Keep in mind that Event.Clear () is advisable to do by only one process, if it does not contradict for a given algorithm. Otherwise, if several processes expect a Event.Set () event, it is assumed that Event.Clear () should be performed by one of the interested processes, only making sure that all interested processes responded to that event. What complicates decision-making logic when using Event-Class
while waiting for an event by multiple processes. This situation is resolved by setting a certain amount of Clear () event to occur.
- Barrier.Set (quantity = 1, timeout = None, data = None) - quantity = 1 identical Event.Set ()
Barrier.IsSet () - check if an event has occurred, returns True if set and False if not
Barrier.Wait () - wait for the event to occur, returns the reason for its completion - Done, Timeout, Cancel
Barrier.Data () - get data associated with this event
Barrier.qty - number of processes not yet completed
Barrier.Clear () - reset event (Event = False), executed by each process waiting for an event decreasing the Barrier.quantity counter by one until it is reset, only then the event will be reset
It does not keep track of which process has already responded, which may cause a problem re-respond to the event, if it is essential for a given algorithm. If instead of Barrier.quantity transfer the list of names of interested processes; such a conflict can be avoided. Also, in case of timeout or interruption of the event can be determined - which specific pending processes have not yet worked. All of the above applies to a situation where one or more processes are waiting for the occurrence of some event, or 'one-to-many' situations. This occurs when the process or processes do_ext_proc_after () by sequential programming would only be executed after do_internal_proc () is completed.
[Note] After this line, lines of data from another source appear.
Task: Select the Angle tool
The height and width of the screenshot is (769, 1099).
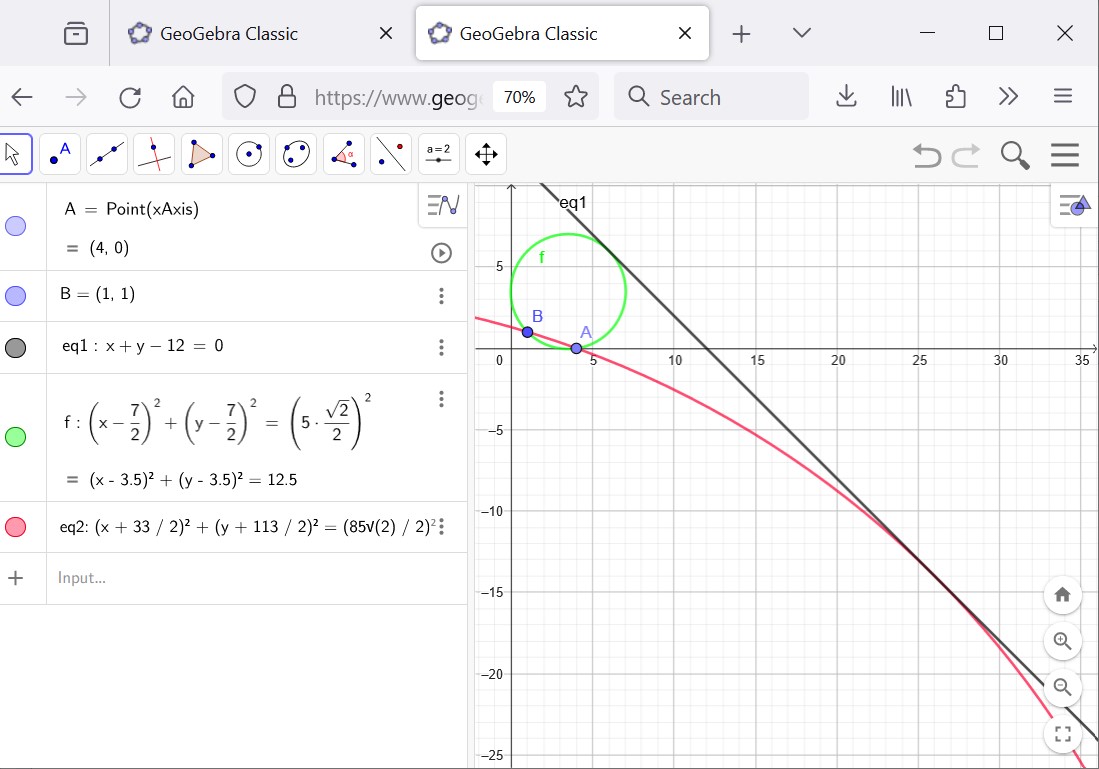Action: coord(344,154)
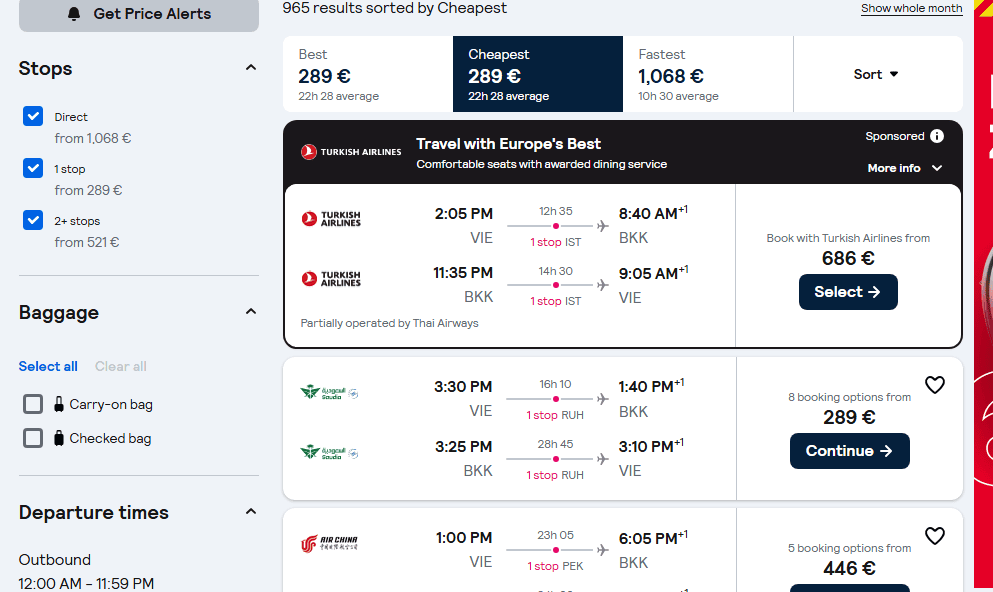The width and height of the screenshot is (993, 592).
Task: Open the Sort dropdown
Action: click(x=877, y=74)
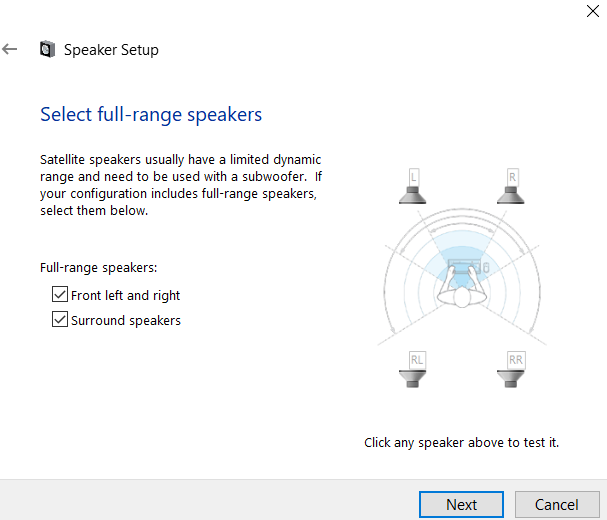Click the Next button
This screenshot has width=607, height=520.
[x=461, y=505]
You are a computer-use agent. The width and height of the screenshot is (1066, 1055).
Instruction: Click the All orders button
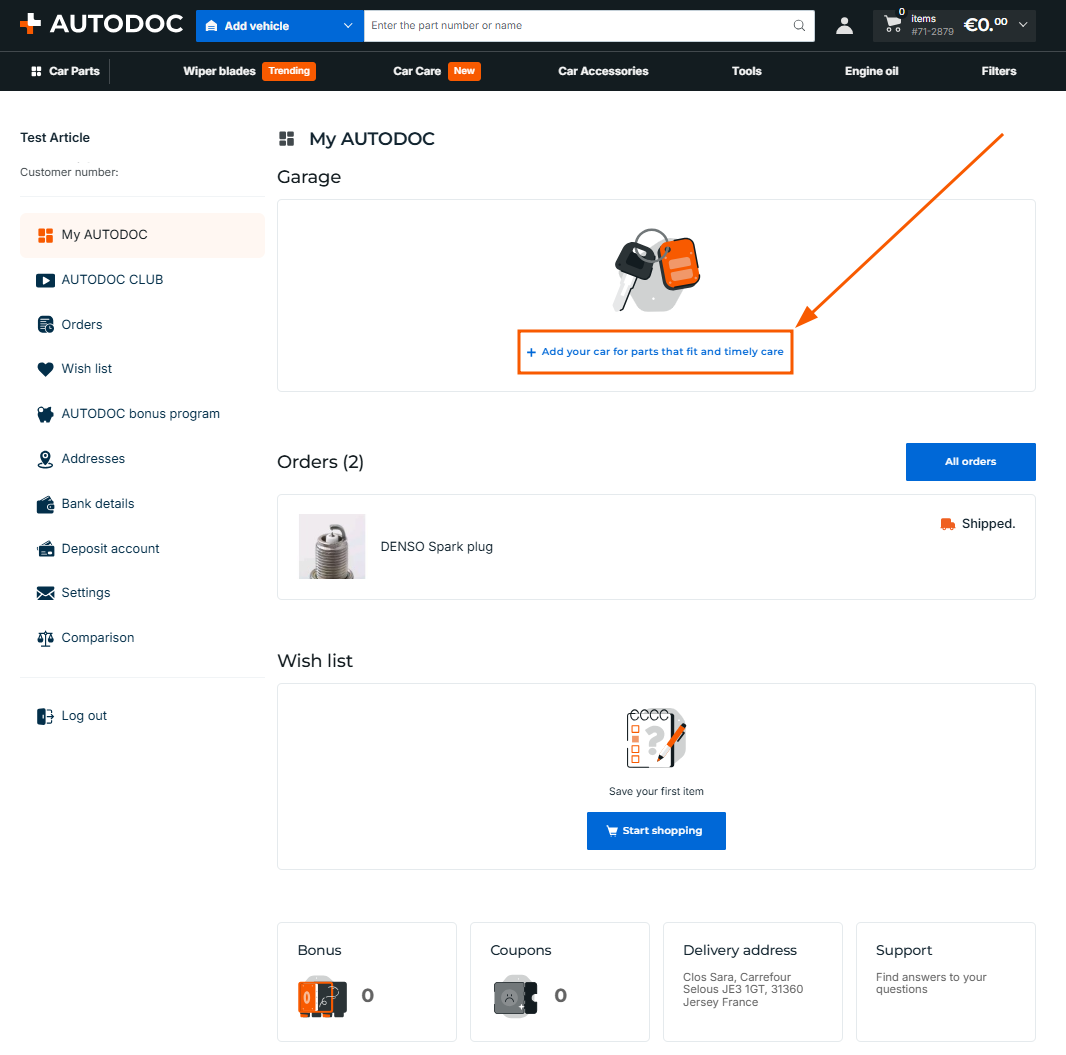click(970, 462)
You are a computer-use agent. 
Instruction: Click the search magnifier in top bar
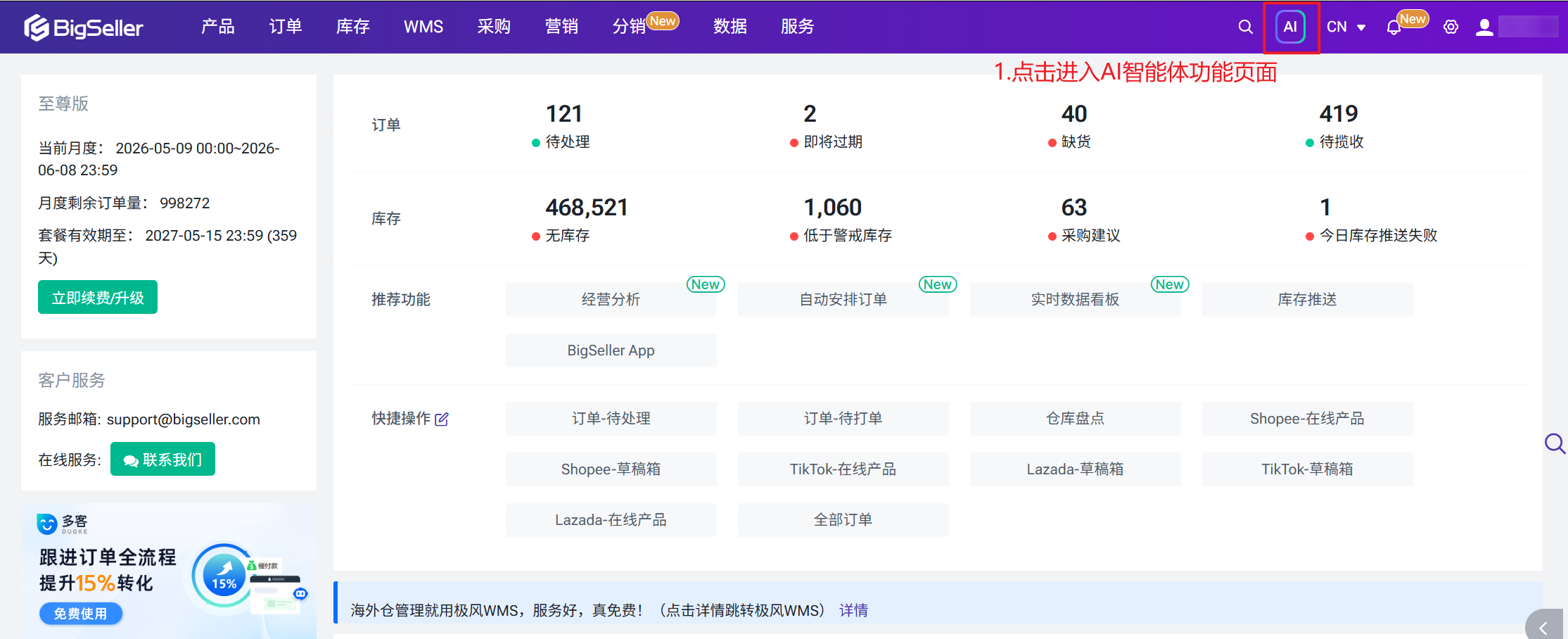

For the convenience of further understanding, we will extend the existing Event-Class and Barrier-Class to the new EEvent-Class and make it or the objects generated by him - global. Here 'creators' - the name or list of names of the process that initiates the occurrence of an event or blocks the resource and 'folowers' - the name or list of names of the processes awaiting the occurrence of an event or unlocking a resource
- EEvent.Set (creators, folowers, timeout = None, data = None) - as result returns True if it was possible to set an event or block a resource
EEvent.IsSet (procName) - procName - the name or ID of the process that ended
EEvent.Wait (procName)
EEvent.Clear (procName)
EEvent.Folowers () - as result returns a list of pending processes still queued for execution. Barrier.qty = len (EEvent.List ())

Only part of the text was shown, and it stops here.